::: QUOTED TEXT :::

After earlier patches conversions all spots acquire the writer lock and
we can now convert this to a normal spinlock.

Signed-off-by: Florian Westphal <fw@strlen.de>
---
 include/net/netns/xfrm.h |  2 +-
 net/xfrm/xfrm_policy.c   | 68 ++++++++++++++++++++++++------------------------
 2 files changed, 35 insertions(+), 35 deletions(-)

diff --git a/include/net/netns/xfrm.h b/include/net/netns/xfrm.h
index 3ab828a..177ed44 100644
--- a/include/net/netns/xfrm.h
+++ b/include/net/netns/xfrm.h
@@ -73,7 +73,7 @@ struct netns_xfrm {
 	struct dst_ops		xfrm6_dst_ops;
 #endif
 	spinlock_t xfrm_state_lock;
-	rwlock_t xfrm_policy_lock;
+	spinlock_t xfrm_policy_lock;
 	struct mutex xfrm_cfg_mutex;
 
 	/* flow cache part */
diff --git a/net/xfrm/xfrm_policy.c b/net/xfrm/xfrm_policy.c
index 3ff5893..37f05df 100644
--- a/net/xfrm/xfrm_policy.c
+++ b/net/xfrm/xfrm_policy.c
@@ -484,7 +484,7 @@ static void xfrm_bydst_resize(struct net *net, int dir)
 	if (!ndst)
 		return;
 
-	write_lock_bh(&net->xfrm.xfrm_policy_lock);
+	spin_lock_bh(&net->xfrm.xfrm_policy_lock);
 	write_seqcount_begin(&xfrm_policy_hash_generation);
 
 	odst = rcu_dereference_protected(net->xfrm.policy_bydst[dir].table,
@@ -500,7 +500,7 @@ static void xfrm_bydst_resize(struct net *net, int dir)
 	net->xfrm.policy_bydst[dir].hmask = nhashmask;
 
 	write_seqcount_end(&xfrm_policy_hash_generation);
-	write_unlock_bh(&net->xfrm.xfrm_policy_lock);
+	spin_unlock_bh(&net->xfrm.xfrm_policy_lock);
 
 	synchronize_rcu();
 
@@ -519,7 +519,7 @@ static void xfrm_byidx_resize(struct net *net, int total)
 	if (!nidx)
 		return;
 
-	write_lock_bh(&net->xfrm.xfrm_policy_lock);
+	spin_lock_bh(&net->xfrm.xfrm_policy_lock);
 
 	for (i = hmask; i >= 0; i--)
 		xfrm_idx_hash_transfer(oidx + i, nidx, nhashmask);
@@ -527,7 +527,7 @@ static void xfrm_byidx_resize(struct net *net, int total)

::: LISTED ENTRIES :::

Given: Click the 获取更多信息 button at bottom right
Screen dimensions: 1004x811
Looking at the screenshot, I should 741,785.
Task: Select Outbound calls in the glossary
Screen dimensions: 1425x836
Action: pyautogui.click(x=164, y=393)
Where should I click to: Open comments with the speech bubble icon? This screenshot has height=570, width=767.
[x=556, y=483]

:::
::: LISTED ENTRIES :::

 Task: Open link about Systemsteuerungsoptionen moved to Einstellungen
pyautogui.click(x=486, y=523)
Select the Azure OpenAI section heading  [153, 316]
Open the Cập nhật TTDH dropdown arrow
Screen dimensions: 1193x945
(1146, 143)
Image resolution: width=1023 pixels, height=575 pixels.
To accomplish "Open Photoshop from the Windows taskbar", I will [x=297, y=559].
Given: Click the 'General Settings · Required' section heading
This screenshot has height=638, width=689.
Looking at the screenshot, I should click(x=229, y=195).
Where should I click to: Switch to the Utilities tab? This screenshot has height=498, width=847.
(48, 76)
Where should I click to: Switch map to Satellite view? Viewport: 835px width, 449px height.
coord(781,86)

:::
::: LISTED ENTRIES :::

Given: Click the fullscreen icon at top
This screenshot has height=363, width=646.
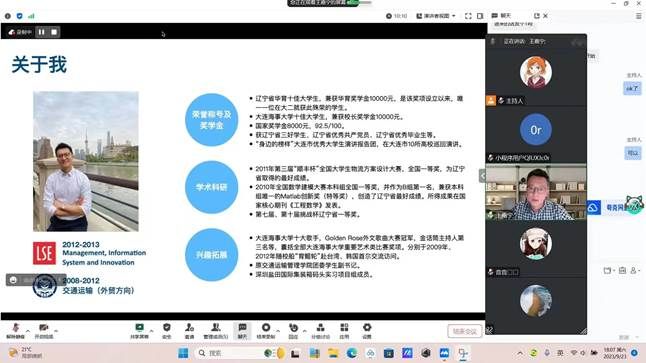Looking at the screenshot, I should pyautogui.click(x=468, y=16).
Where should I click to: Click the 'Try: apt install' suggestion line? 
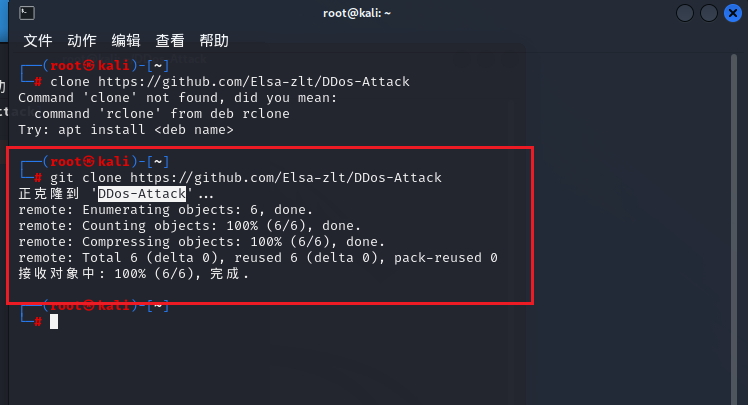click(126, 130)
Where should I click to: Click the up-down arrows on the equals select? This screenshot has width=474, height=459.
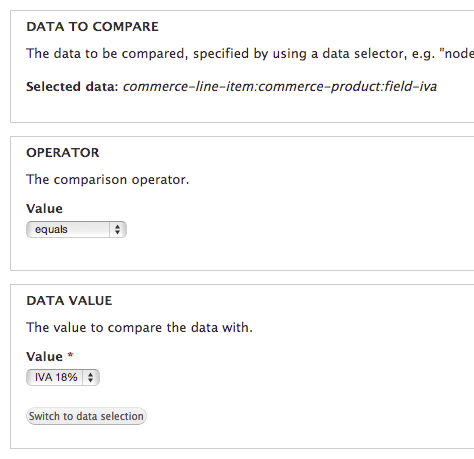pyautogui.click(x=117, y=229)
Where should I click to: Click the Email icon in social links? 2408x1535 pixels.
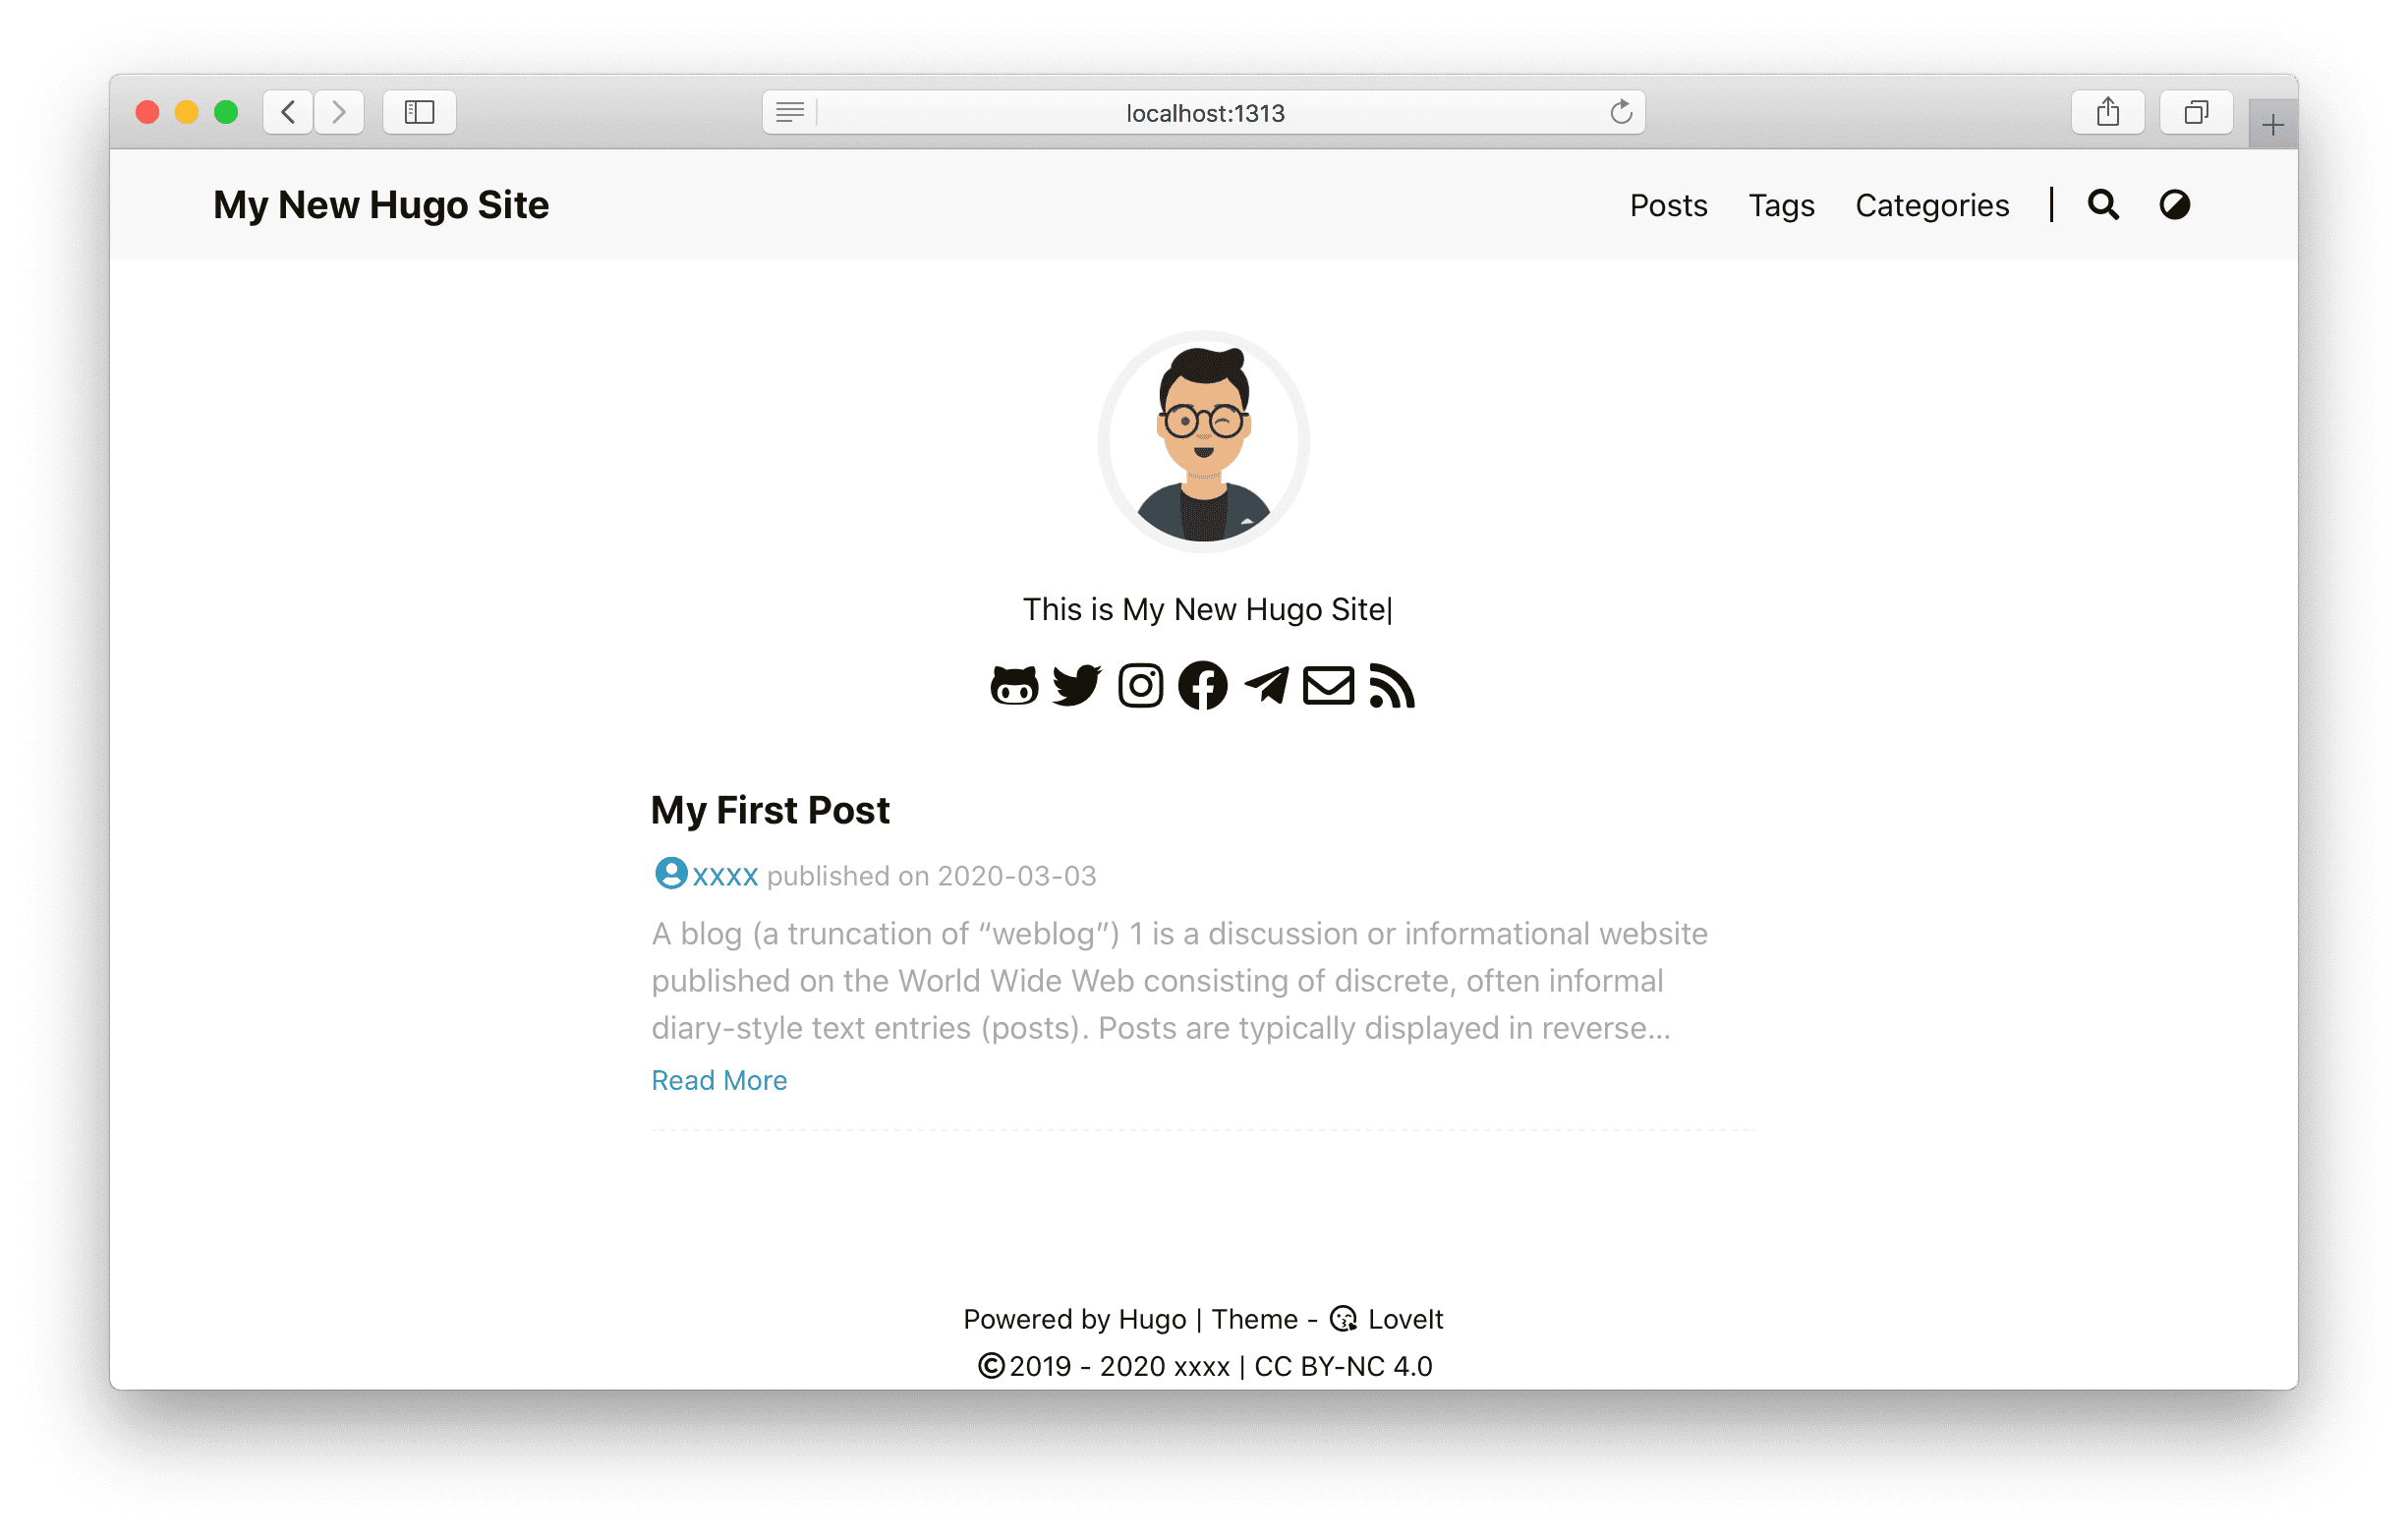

:::

- **YOUR TASK**
Reproduce the portion of the xfrm policy lock patch above, starting at "After earlier patches" and ending at "insertions(+), 35 deletions(-)".

- **TASK ANSWER**
After earlier patches conversions all spots acquire the writer lock and
we can now convert this to a normal spinlock.

Signed-off-by: Florian Westphal <fw@strlen.de>
---
 include/net/netns/xfrm.h |  2 +-
 net/xfrm/xfrm_policy.c   | 68 ++++++++++++++++++++++++------------------------
 2 files changed, 35 insertions(+), 35 deletions(-)